Recently The Rolling Stones play secret London jazz club gig in celebration of Charlie Watts - Keith Richards, Mick Jagger and Ronnie Wood played rhythm and blues classics in celebration of their late drummer.

Rolling Stones frontman talked with The Washington Post about the low-key way he documents his excursions to local spots and tourist attractions on social media

In an era where social media is used to facilitate and exaggerate wealth, celebrity, and status, Mick Jagger has used it to position himself as one thing he’s never really seemed to be — a regular guy who loves taking a stroll and visiting tourist attractions.(Rolling Stone- Washington Post)
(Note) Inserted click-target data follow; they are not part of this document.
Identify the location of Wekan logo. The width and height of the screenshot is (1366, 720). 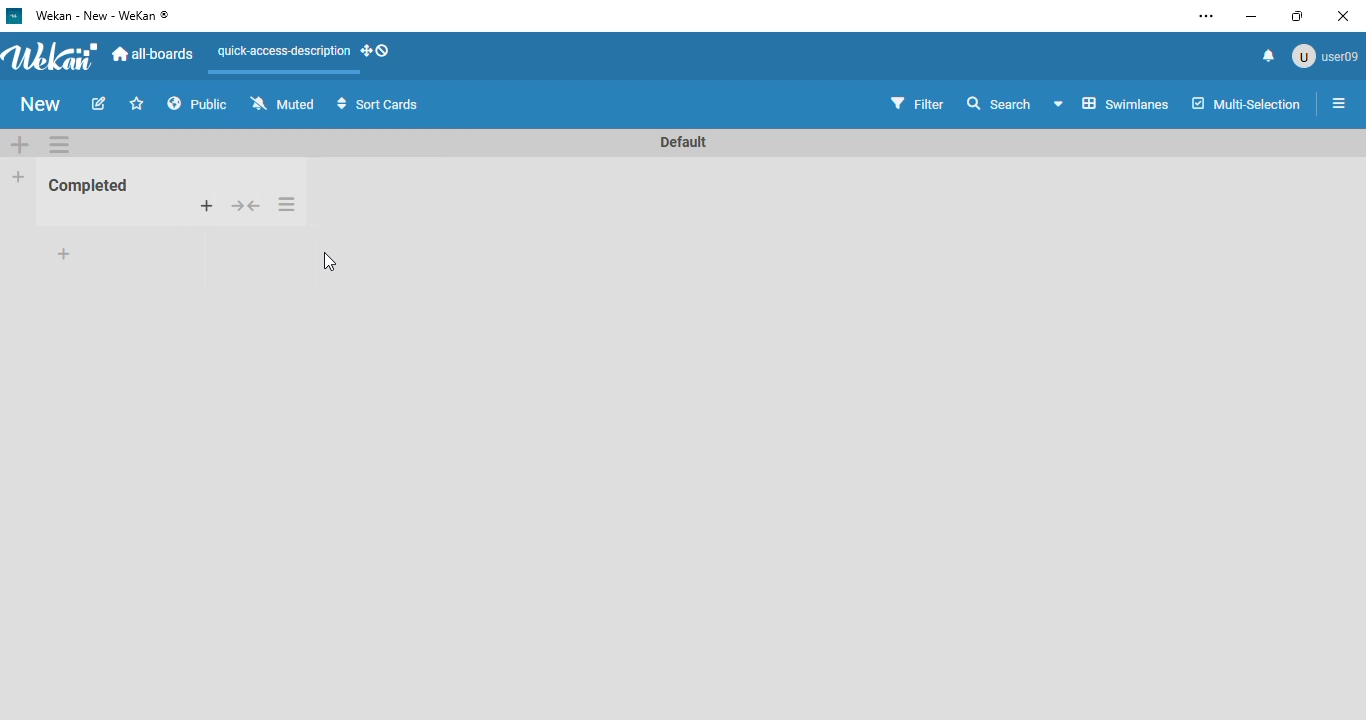
(15, 16).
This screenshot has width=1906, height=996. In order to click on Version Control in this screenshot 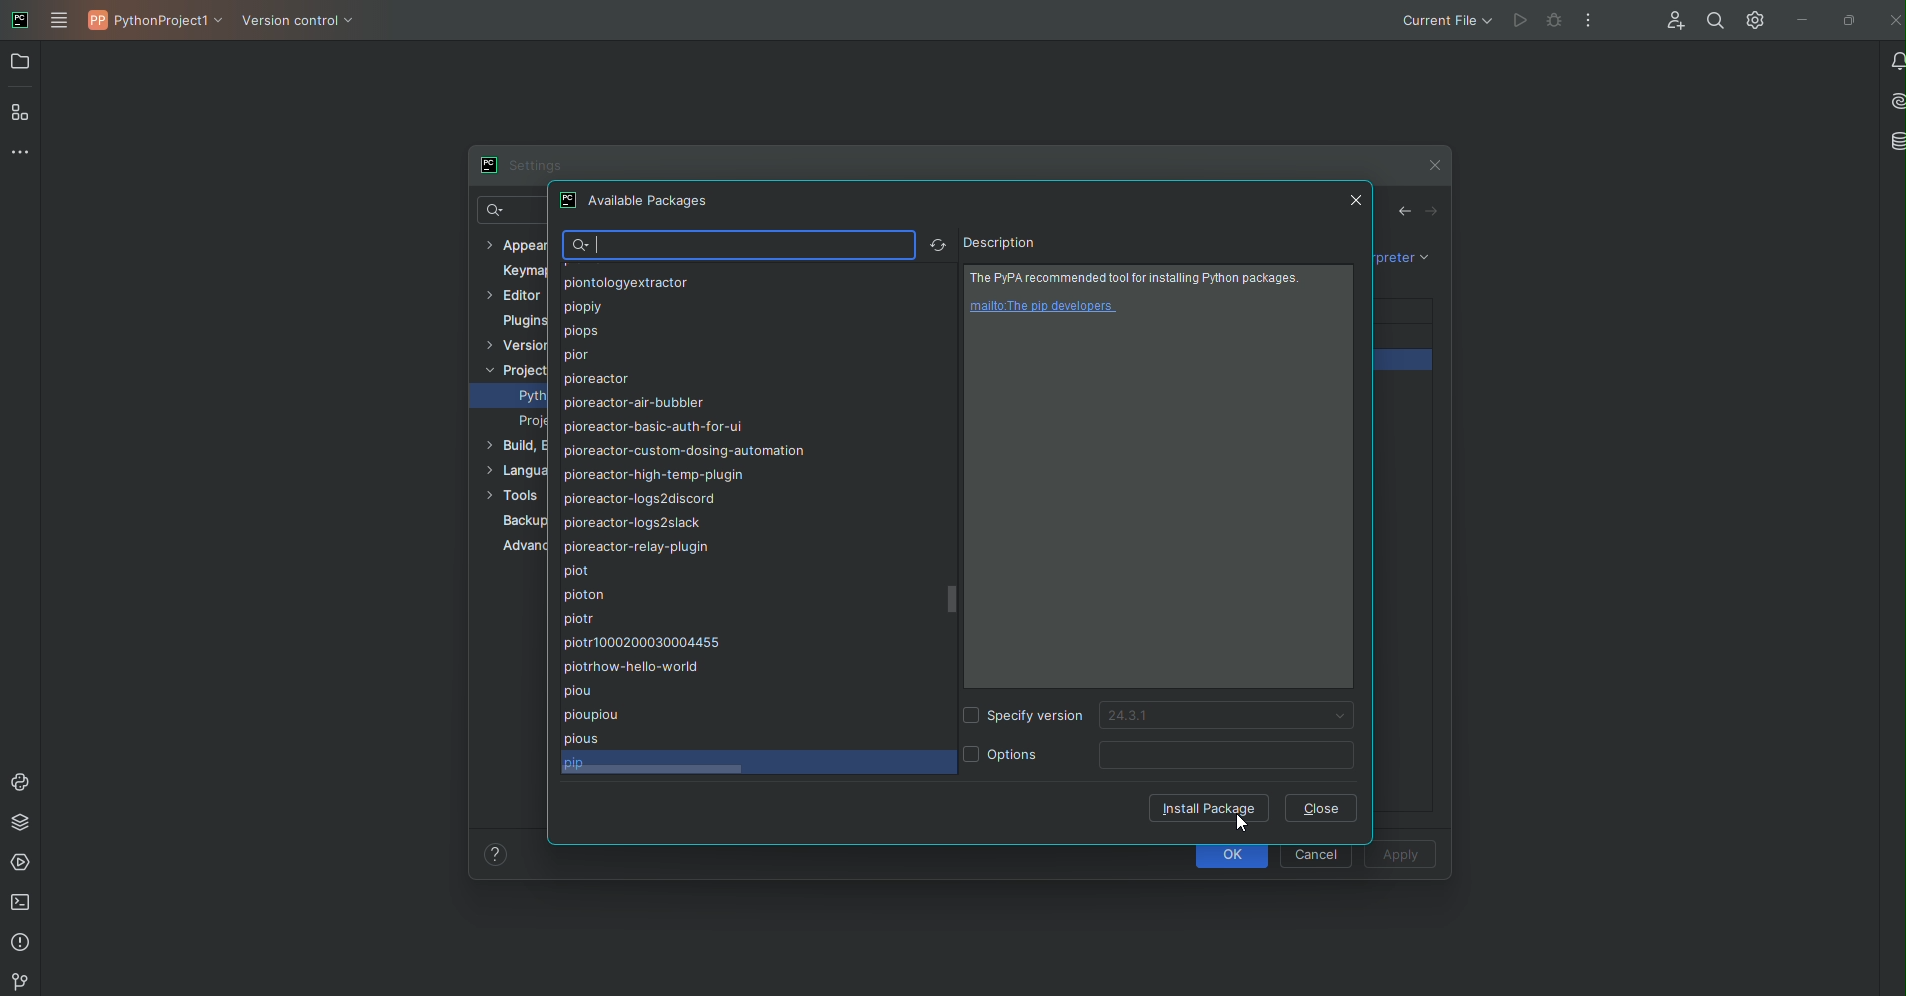, I will do `click(304, 27)`.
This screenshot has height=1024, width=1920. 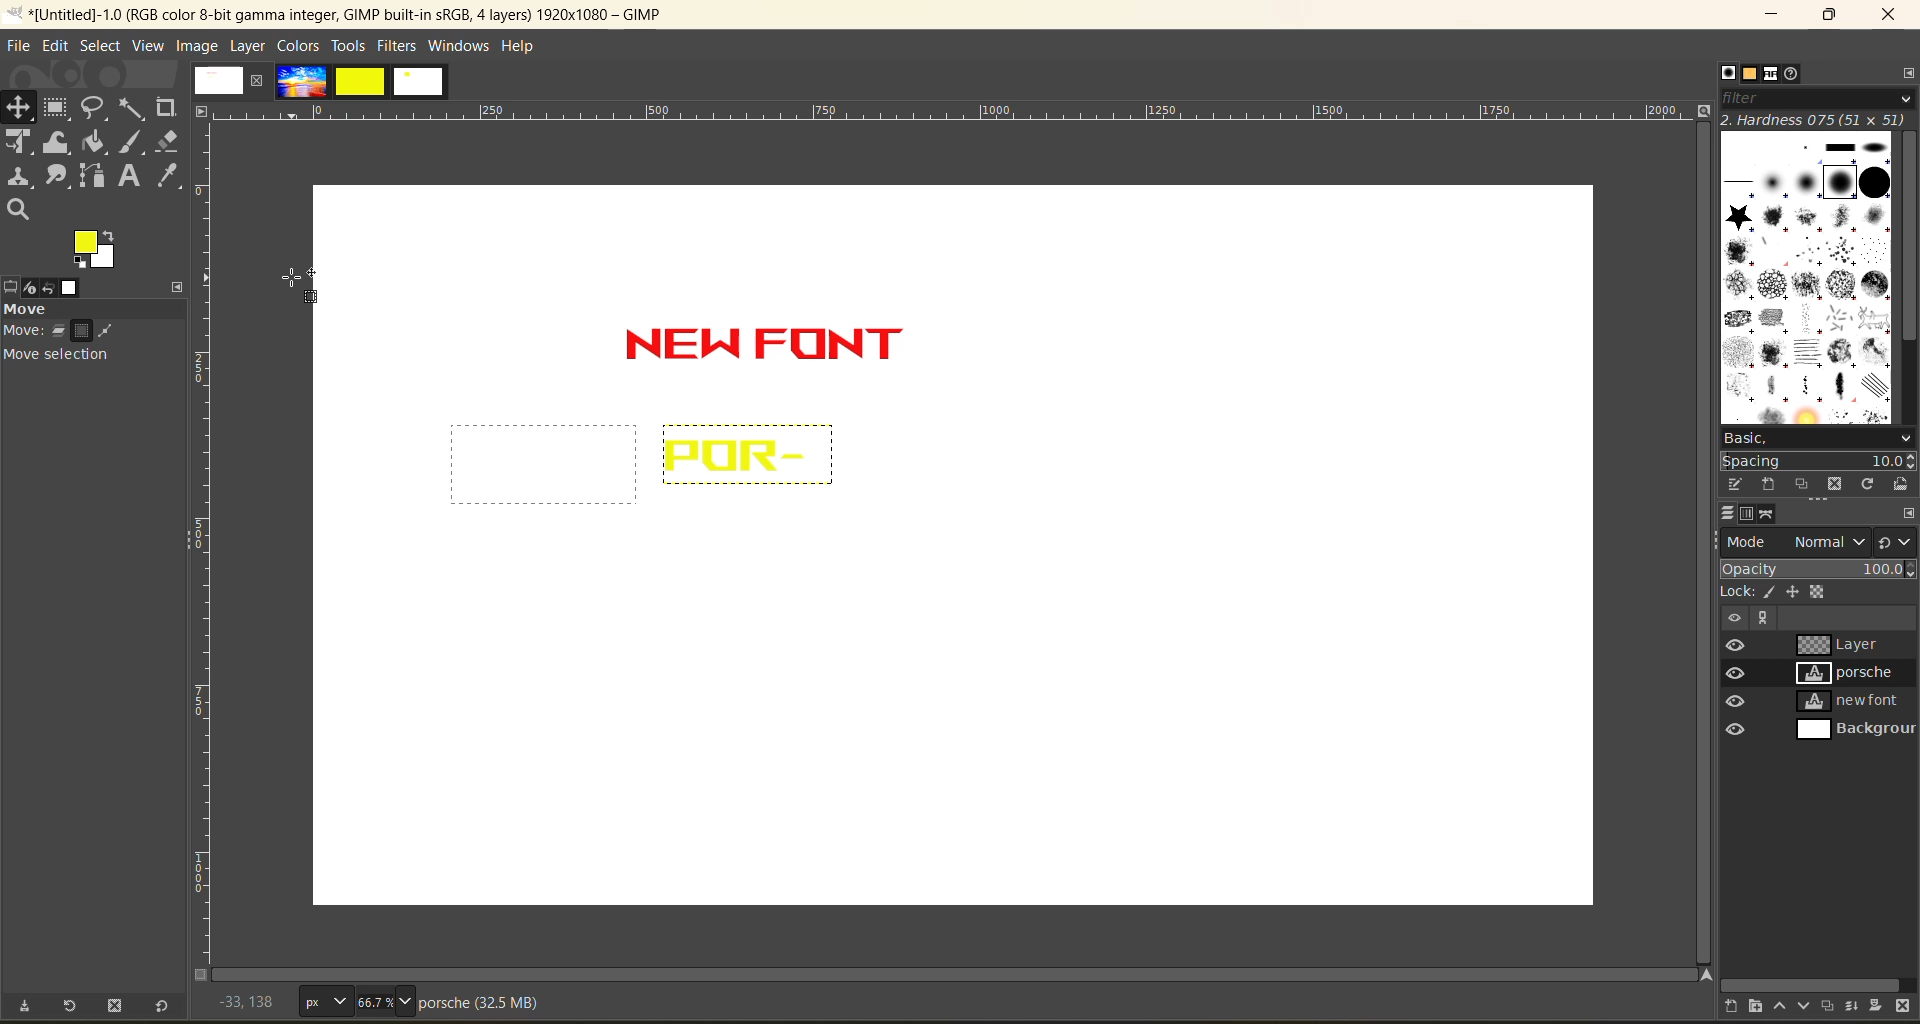 What do you see at coordinates (93, 175) in the screenshot?
I see `path tool` at bounding box center [93, 175].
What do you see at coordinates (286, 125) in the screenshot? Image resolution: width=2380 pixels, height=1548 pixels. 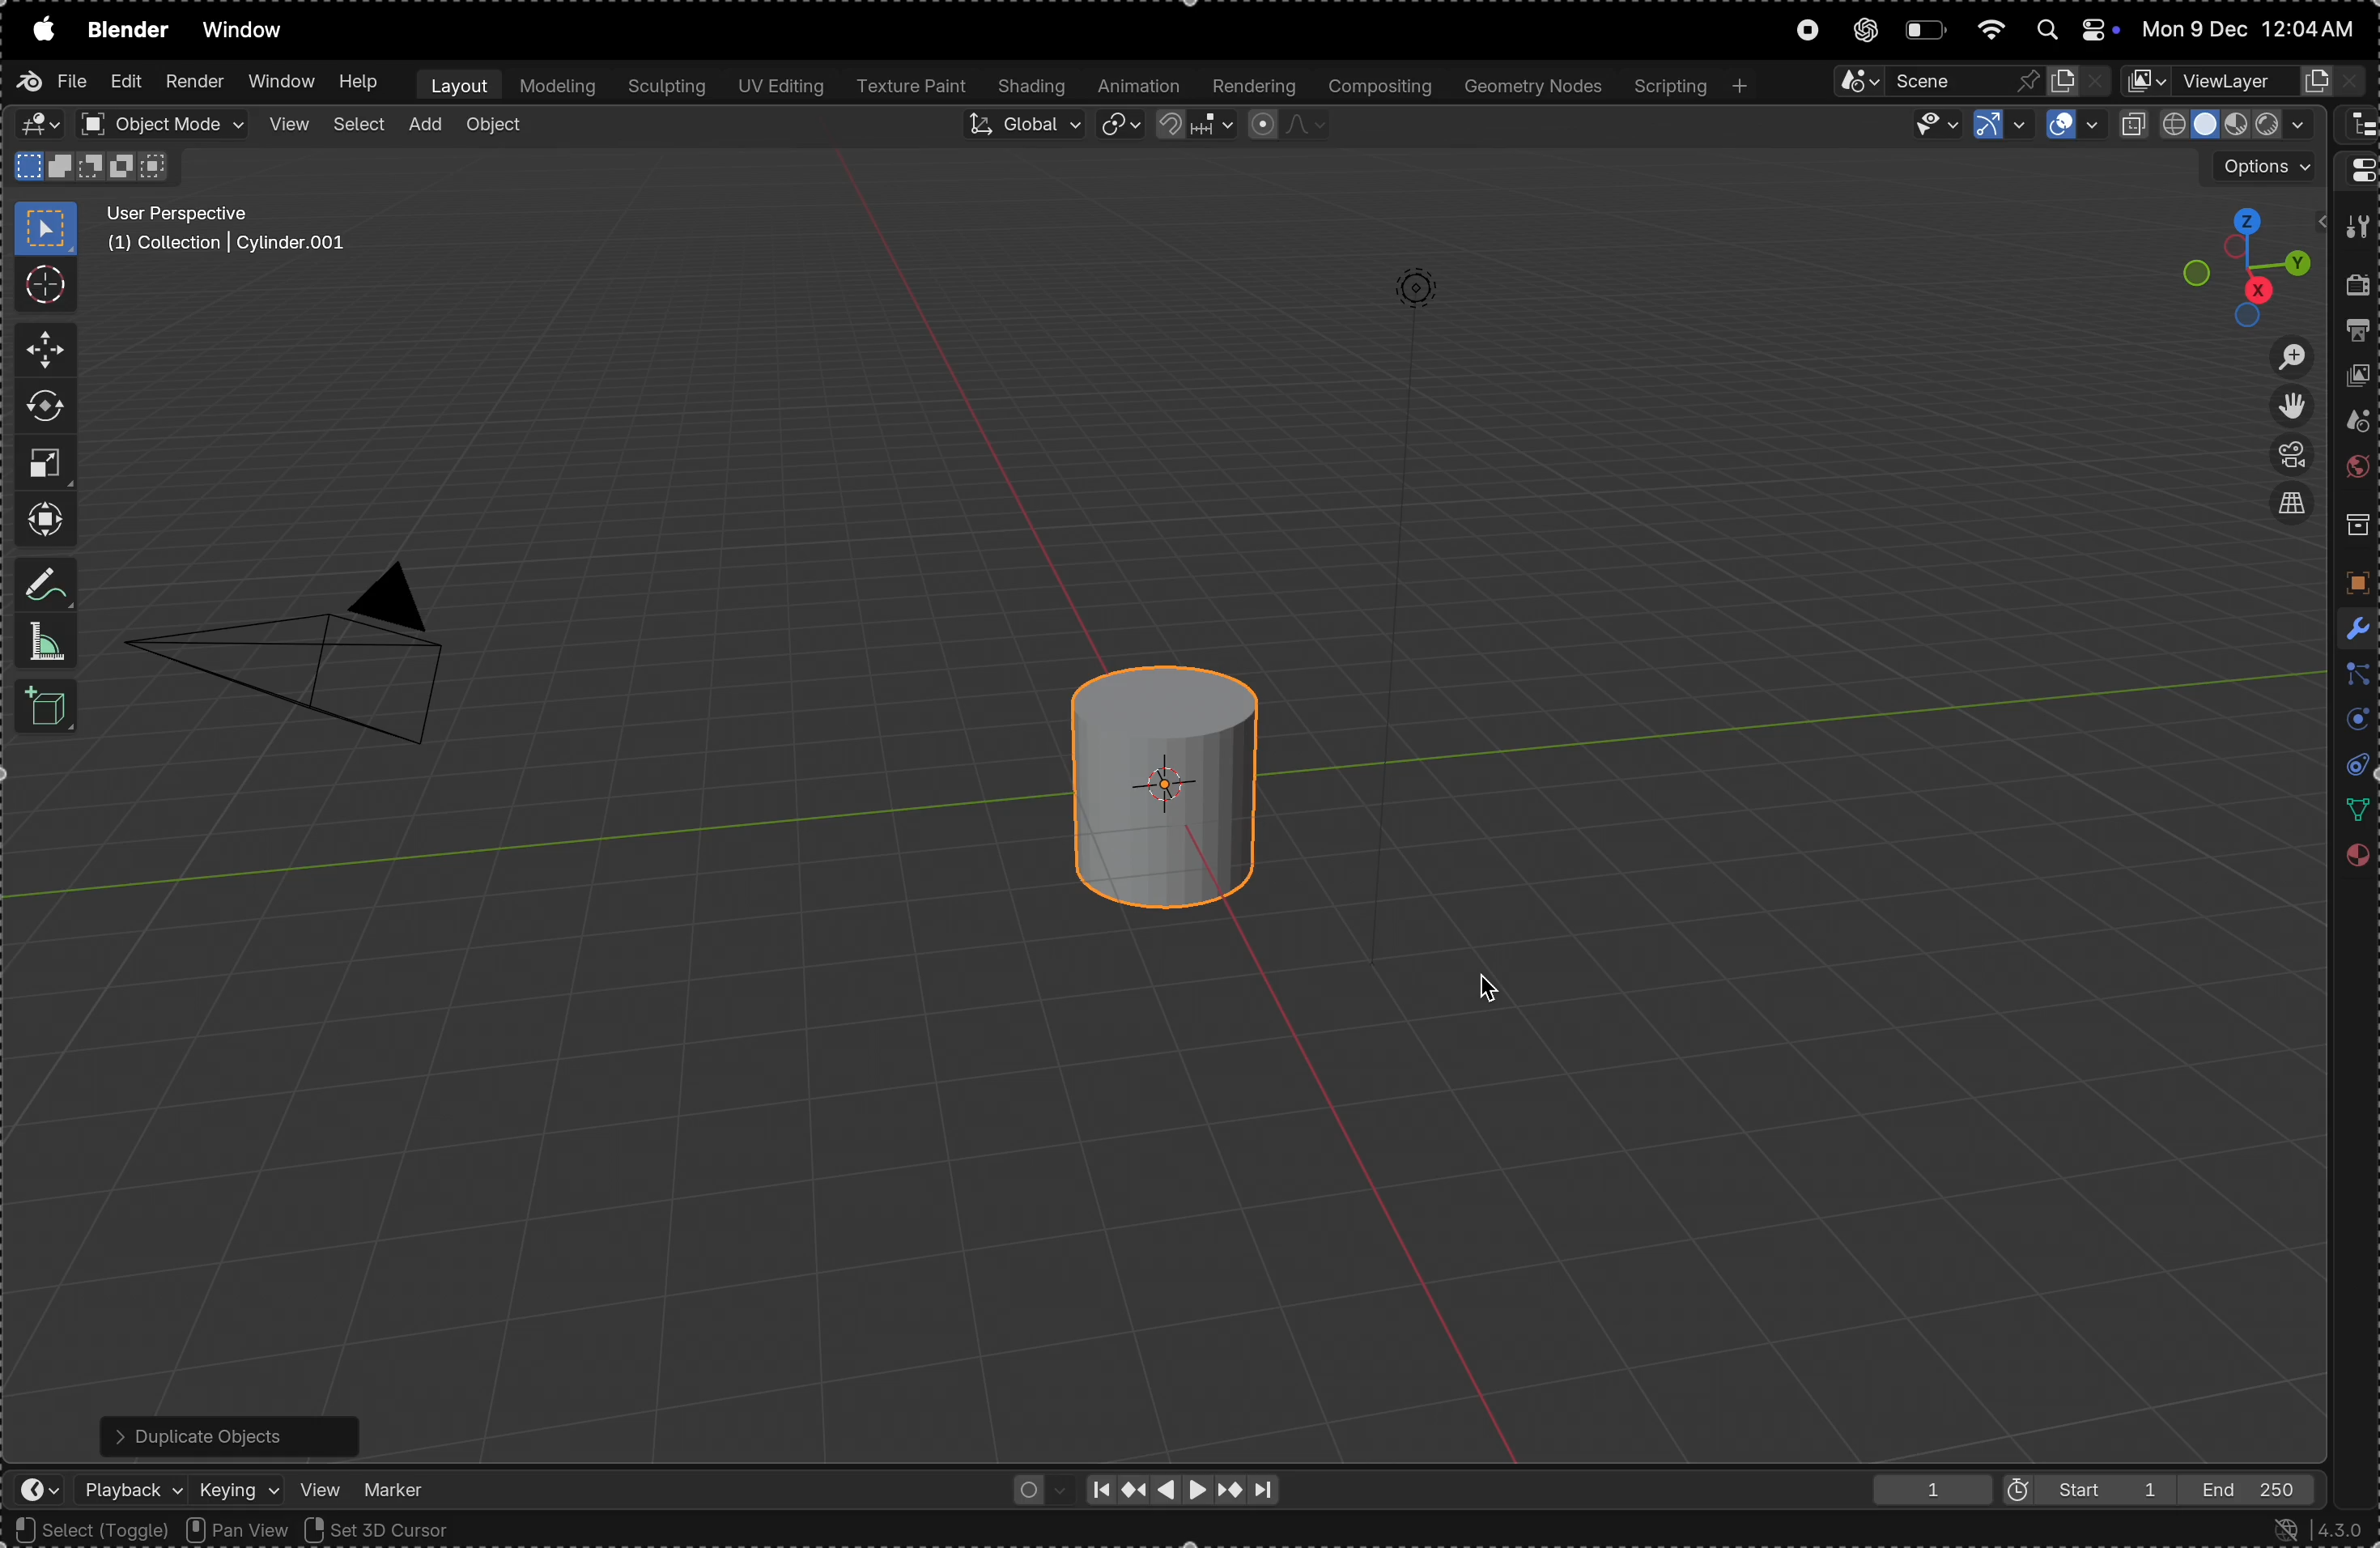 I see `view` at bounding box center [286, 125].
“Local people tell me that that’s a popular dive bar when I get there. In normal times, I would go into the bar and spend time in there. But, you know, I didn’t want to do that because of COVID. So I just went outside.”

Jagger’s been on Instagram since 2019, but this fall his activity really picked up as he documented his various outings during the Rolling Stones’ No Filter tour. There he was in front of the Gateway Arch in St. Louis, outside a junkyard in Nashville, sipping a beer at a Charlotte, North Carolina, saloon, where no one seemed to know or care who he was. In a new interview with The Washington Post, Jagger spoke about his Instagram habit and its intersection with how he fills his downtime while on the road.

Some planning goes into Jagger’s excursions because, as he put it, “each town has something of great interest, whether it’s a beautiful park, or a lovely picture, or a museum that’s interesting to you, or some odd thing that you never thought of.” Ultimately, though, he said he’s just trying to “get a vibe of where the place is,” and that his low-key Instagram aesthetic reflects the way his posting is less about vanity and more about keeping a diary of the places he’s been.

Jagger said he usually takes one security guard with him, and maybe a member of the Stones’ backing band will join him (not Keith Richards, though — “I think he has a different approach to how he handles being on tour,” Jagger said). While sometimes people will spot him out and about, he noted that being masked during the pandemic has made him less recognizable.